At first: sorry if I describe something wrong, I dont really know english mathematics. I want to draw a linear map.
$f:\Bbb R^2 \rightarrow \Bbb R$
$\vec{x} \mapsto |\vec{a}-\vec{x}|$
$\vec{a}=(2,2)$
Using Gnuplot I get this image:
But I think its wrong, because on the image for $f(x,2)=0$. But for example for $f(0,2)=\sqrt{(2-0)^2+(2-2)^2}=\sqrt{4}=2\neq 0$
So what is my mistake and how can I draw the function properly?

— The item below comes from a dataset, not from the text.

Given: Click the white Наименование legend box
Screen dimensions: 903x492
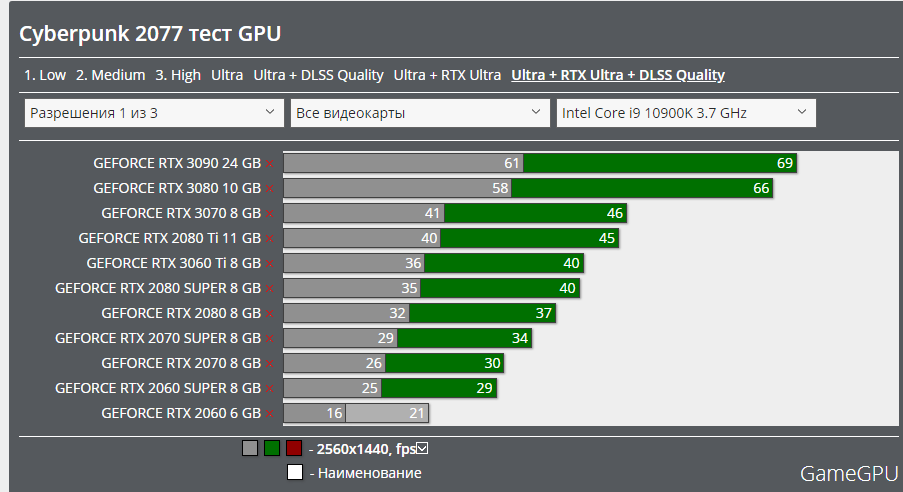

Edit: This is the correct graph
On
I've never used Gnuplot. However, the "abs" function doesn't seem to be the right choice here. What you need is not the absolute value of $a-x$ (which does not make sense to me), but the norm of it. Try to write the right formula for the norm of $a-x$. I'm almost sure you will get the right answer. The usual norm on this space is $|(x,y)|=\sqrt{x^2+y^2}$.
You are correct. The GnuPlot result is wrong. The result should be a cone with its tip at the point $(2,2)$.
I think GnuPlot is not interpreting your input function correctly. It is interpreting $\text{abs}(((2,2)-(x,y)))$ as $\text{abs}(2-y)$.
To make things easier for GnuPlot, maybe you could give the formula in a simpler way. For example, you could give $f(x,y) = \sqrt{ (x-2)^2 + (y-2)^2 }$.